6 Effects of the U.S. Mid Elections to Investors
Following the unexpected winning of Donald Trump in the 2016 presidential elections, investors, who went along with the bull market, are searching for new hints on the possible effects of the upcoming US midterm elections, which will happen on November 6, on stocks.
According to Goldman Sachs, the voting is expected to turn over the control of the House to the Democrats and make the Republicans have a slimmer majority in the Senate. As a result, this could bring increased political and stock market tensions due to its sharp odds in lifting the probability that the Congress would miss deadlines on spending authorization and the debt limit would increase.
There’s also a possibility it could reduce the chance of stocks going for a rally in the fourth quarter as they frequently do after the midterms.
“Fiscal compromise will become more challenging. As a result, these deadlines would pose a risk for financial markets. Fiscal concerns weighed on equity prices under a divided government in 2011 and 2013,” Goldman said.
According to Goldman, here are the six biggest impacts of a divided Congress after the US midterm elections.
- Rising stock market volatility
- Higher of a risk of missed deadlines for extending spending authority and raising the debt ceiling
- Diminished chance of a 4Q stock rally
- Lower odds of new drug price regulations
- Reduced chances for passage of a big infrastructure spending bill
- Federal spending on aerospace and defense will remain strong
Now, what we can derive from this information?
There are three different sources from where the expectation of Goldman regarding a divided Congress was based on namely: their own Washington-based political economists, their consensus among their own clients, and the odds derived from the prediction markets. Goldman is confident that most consequences are escalating investigations along with further uncertainty regarding meeting the deadlines that are essential for the prevention of shutdowns in the federal government.
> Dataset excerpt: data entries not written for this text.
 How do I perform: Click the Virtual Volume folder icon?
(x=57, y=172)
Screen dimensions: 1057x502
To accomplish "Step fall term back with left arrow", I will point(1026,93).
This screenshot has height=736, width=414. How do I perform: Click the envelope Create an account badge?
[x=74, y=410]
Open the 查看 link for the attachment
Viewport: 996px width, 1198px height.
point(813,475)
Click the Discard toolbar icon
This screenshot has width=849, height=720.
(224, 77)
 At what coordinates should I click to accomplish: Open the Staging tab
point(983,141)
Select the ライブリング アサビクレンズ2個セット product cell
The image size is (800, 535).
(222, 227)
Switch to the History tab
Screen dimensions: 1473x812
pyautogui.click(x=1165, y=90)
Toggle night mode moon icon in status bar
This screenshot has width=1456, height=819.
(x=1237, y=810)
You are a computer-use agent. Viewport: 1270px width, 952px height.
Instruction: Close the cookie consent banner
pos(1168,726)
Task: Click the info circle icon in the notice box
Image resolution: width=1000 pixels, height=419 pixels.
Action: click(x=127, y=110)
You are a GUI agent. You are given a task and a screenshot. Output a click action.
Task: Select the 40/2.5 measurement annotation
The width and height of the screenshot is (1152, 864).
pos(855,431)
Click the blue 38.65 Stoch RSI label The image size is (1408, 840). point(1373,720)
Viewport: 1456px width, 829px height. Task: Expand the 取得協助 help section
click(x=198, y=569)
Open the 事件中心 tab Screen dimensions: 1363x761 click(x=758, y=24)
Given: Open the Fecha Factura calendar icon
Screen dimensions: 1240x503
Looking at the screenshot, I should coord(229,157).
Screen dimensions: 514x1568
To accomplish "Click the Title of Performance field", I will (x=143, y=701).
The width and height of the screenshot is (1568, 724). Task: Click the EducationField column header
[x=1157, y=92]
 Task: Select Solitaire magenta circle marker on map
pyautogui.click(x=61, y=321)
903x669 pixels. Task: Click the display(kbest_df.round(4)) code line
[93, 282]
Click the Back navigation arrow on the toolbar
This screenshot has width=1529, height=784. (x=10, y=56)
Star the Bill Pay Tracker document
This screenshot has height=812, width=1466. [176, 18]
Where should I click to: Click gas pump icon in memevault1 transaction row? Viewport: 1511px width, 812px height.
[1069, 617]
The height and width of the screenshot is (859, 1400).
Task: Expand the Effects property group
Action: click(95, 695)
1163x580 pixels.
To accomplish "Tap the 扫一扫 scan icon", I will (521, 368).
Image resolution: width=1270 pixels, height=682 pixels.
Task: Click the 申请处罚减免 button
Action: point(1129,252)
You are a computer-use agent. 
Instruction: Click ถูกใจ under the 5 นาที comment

Based on the report, policy uncertainty has been historically at high levels amid the previous two years. However, it is not higher compared to that in the run-up to this upcoming election this year. Prior to the midterm election, volatility, however, was unable to undergo an additional uptick. According to Goldman’s observation, the market typically rallies in the fourth quarter of midterm election years as well as the resolution of uncertainties as presented by Goldman Sachs in the table below. But, this year, they are anticipating that there would be no uncertainties hence, reducing the probability of the pattern to happen again.
Historical 4Q S&P 500 Returns:
Stocks May Fail To Rally In 2018
Goldman said if the Democrats would take control of both the House and the Senate, they would probably focus on the creation of health care policy and legislation that might inflict damage to the profits of the pharmaceutical industry.
However, in the case of a divided Congress, Goldman believes that legislation affecting drug pricing will not be pursued.
“The market does not expect a major tightening of fiscal policy,” Goldman justified, highlighting the continuous decline of aerospace and defense.
What should we expect?
As per Goldman, trade tensions appear “unlikely to be resolved in the near future,” regardless of the results in the election. Goldman said that the lack of political consensus and the veto power of the president won’t produce positive efforts.
“In fact, market pricing suggests that the China-U.S. trade conflict is worsening: A basket of U.S. stocks with high China sales has underperformed the S&P 500 Index by 400 basis points this month, and a basket of China stocks with high U.S. sales has lagged local peers by a similar magnitude,” Goldman added.